Here's my christmas present:


A Canon Rebel XS / EOS D1000 - tech stuff below
http://www.dpreview.com/news/0806/08061002Canon1000D.asp

Really neat, huh?  ;D

Well, I plan to take up amateur photography and aside everyday shooting, use this hell machine to make some nice textures for 3d. I believe the machine is more than enough for this.

Problem is - I know ditto about modern digital photography. All those f/s whatever shutter speeds, image stabilizers, ISO thingies, digital noise - I know nothing, or just enough to connect the term to photography, but not much else.  :(

And this camera is FULL of buttons! Buttons, buttons everywhere! It took a while to even find shoot button!

Well, and it's quite difficult to find a way to learn. Google gives everything, but most of this everything I found is too much for a beginner, including wikipedia entries.

The camera had 4 manuals, none of which were english or estonian, or even russian (languages I could read). No PDF format manual or user guide on driver disc neither :( However, I aquired it from Canon homepage.

I'd like to have those terms and stuff explained in a nutshell, dumbed down enough for me to make direct connections how this and that actually makes better or worse picture. Like what ISO does. What shutter speed does, which numbers should be high and what do I have to use/observe if I want a picture in low light or close-up, etc. I'm sure I don't even need half of the possibilities, but I need to know ones that benefit in getting a good photo.

Can anyone provide a link for stuff I need? As I explained, simple enough to understand? BUT practical. I don't care much for theory, if it doesn't give me practical results. I mean, good pictures and textures.
Maybe something that helped yourself much?

The ones I found are similar to modelling tutorials: you can't use some, because you're not advanced enough, even though it's a tutorial.

Help me!

ManicMatt

Well I DO know that Image Stabilizer helps prevent some blurring, when taking a photo with the camera in your hand, although it's limiting the effect rather than removing it. It's something to do with shutter speeds.

Noise is that grainy effect you get, most notable when taking a photo in the dark with a mobile phone. But you probably knew that already from your pc work.

And I find that taking a photo of someone with the sun behind them makes the person dark and hard to see.. dunno if a professional camera eliminates that..

And thats all I know!


InCreator

#3
Ah thanks thanks thanks, Buckethead!

That was exactly what I was looking for. Simple answers for simple question.

- _WHAT TO WORK ON_:
**1)** In the camera forum thread, do these statements agree with the text? (a) One of the four manuals that came with the camera was in English. (b) The poster got a manual from Canon's homepage. (c) ManicMatt says Image Stabilizer removes blurring completely. Answer yes or no for each, quoting the deciding words.
**2)** Which languages does the poster in the camera forum thread say they can read?
**3)** Pick up the camera forum thread after its last line and write the next post.

- _Items from a data source_:
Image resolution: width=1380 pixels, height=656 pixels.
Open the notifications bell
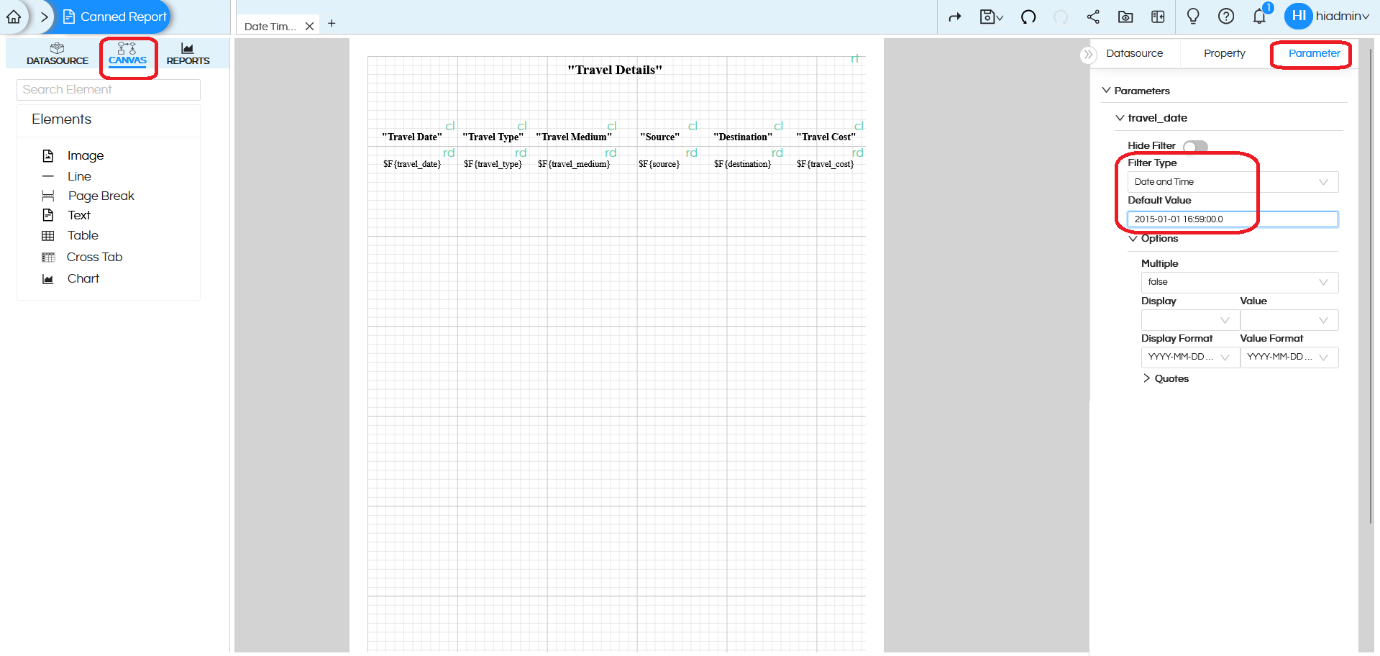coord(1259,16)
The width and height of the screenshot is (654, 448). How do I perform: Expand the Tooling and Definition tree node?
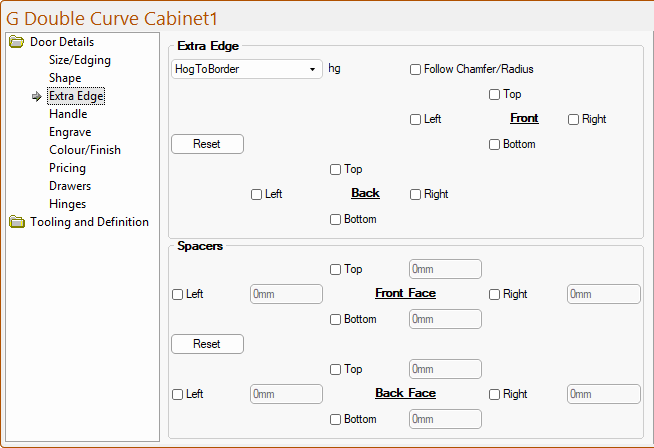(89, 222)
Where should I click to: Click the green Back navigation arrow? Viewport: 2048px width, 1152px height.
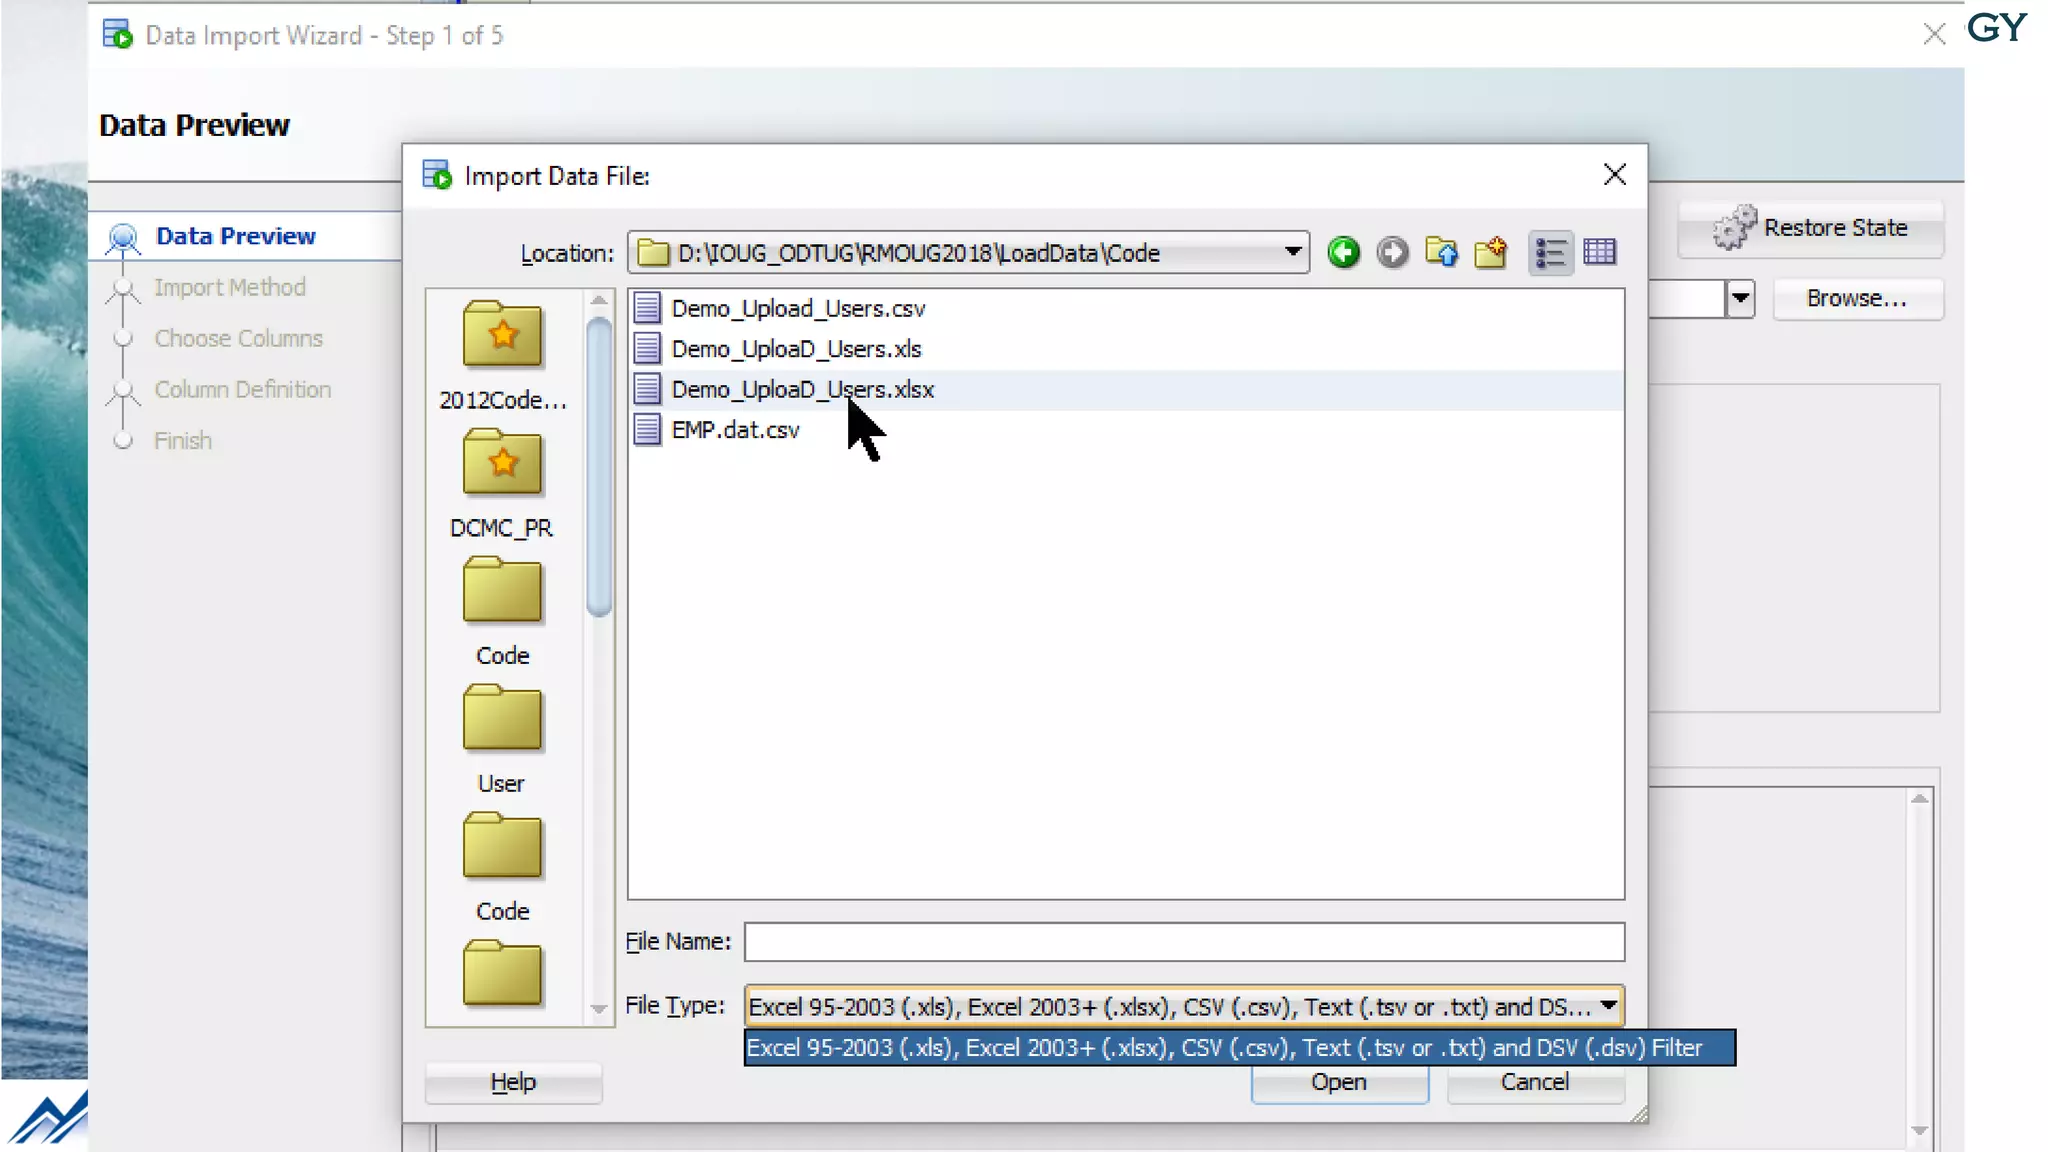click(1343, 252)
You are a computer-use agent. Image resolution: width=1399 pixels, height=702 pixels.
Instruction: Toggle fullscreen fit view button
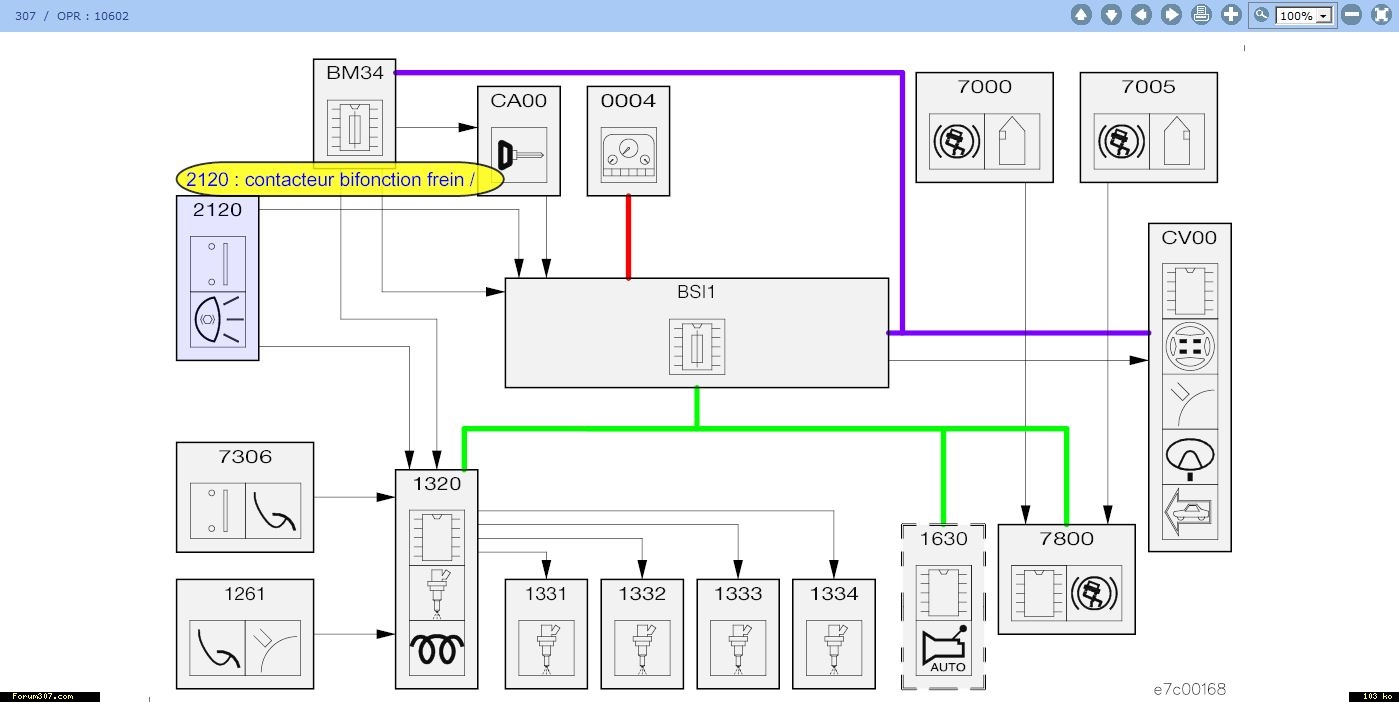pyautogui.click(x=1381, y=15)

- _ANSWERS FOR THE TASKS_:
**1)**
(a) No: "The camera had 4 manuals, none of which were english or estonian, or even russian"
(b) Yes: "However, I aquired it from Canon homepage."
(c) No: "although it's limiting the effect rather than removing it"

**2)** English, Estonian, Russian

**3)**
And that brief texturing PDF had a link at the end which brought me to many other good, similar tutorials!

If there's any other gold of knowledge, this thread isn't closed, of course, but I got my most critical answers.

Buckethead

Glad to be of help  ;D Even though I mostly still use cgtexture.com nothing beats your own shots. And I've started with these myself.

Trent R

The real question is whether or not it has raw picture format. Then you can do anything!

~Trent
To give back to the AGS community, I can get you free, full versions of commercial software. Recently, Paint Shop Pro X, and eXPert PDF Pro 6. Please PM me for details.


Current Project: The Wanderer
On Hold: Hero of the Rune

Mantra of Doom

Here's something I learned in a photography class... if you have a low light situation and don't want to use a flash, open up the lens all the way and use a slow speed. This is where a tripod will come in handy as a slow exposure is harder to prevent shaking. So if you're serious, you'll want to invest in a cheap tripod that folds and has a carrying case with a strap.

Also, using a flash can often flatten an image because it casts such sharp shadows. Sometimes this is nice and sometimes it isn't. If your camera has a built-in light meter (it probably does), fiddle with the aperture and exposure settings until the meter levels out, that means the camera senses there is enough light for the photo.

I think the most important thing though, is to play with it. You're lucky you're doing this with a digital camera and don't have to worry about wasting film just to test settings with. Good luck and let us know how it turns out!
"Imitation is the sincerest form of imitation."

Oliwerko

Sadly enough, (depending on what you photograph of course), I've had almost no opportunities to use the above technique Mantra mentions. As soon as something moves in that image (and you don't want to have smudges around), it's useless. But I've seen some photos taken in the night, with "ambient light" of a day. Interesting indeed, but that was totally static.

Babar

I've actually been able to take nice pictures of the sky with Mantra's technique, and even one or two good ones of people (where I was screaming at them to hold very still- so their expressions aren't exactly saying cheese :D).
The ultimate Professional Amateur

Now, with his very own game: Alien Time Zone

InCreator

#9
Well, as much I've learned from my camera - it's looks like it's built for moving things, low light and texture-related stuff. It's a little bit unusual to not have LCD preview of what camera "sees" - like ordinary digital cameras - because DSLR/mirror cameras don't work quite that way, but I'm getting used to it.
For example, I managed to catch a droplet moving at freefall speed, in quite low bathroom light...


Not very sharp though, but it was one of starter images. I've done different experiments, with moving cars and such, and if you're quick and can move camera along with object, it will be fully focused and "frozen", like bullet-time stuff.

Only thing at all that I cannot "catch" is my cat's eyes. While people are too slow to blink at the flash on this camera, my cat somehow isn't. Damn those reflexes!  :(



...
What I especially like - and what helps with textures, is good focusing/depth of view. Low detail and blurred background apart from focused stuff lets me get textures for plants, trees and so on, and afterwork - removing background - will be much easier due background blurring.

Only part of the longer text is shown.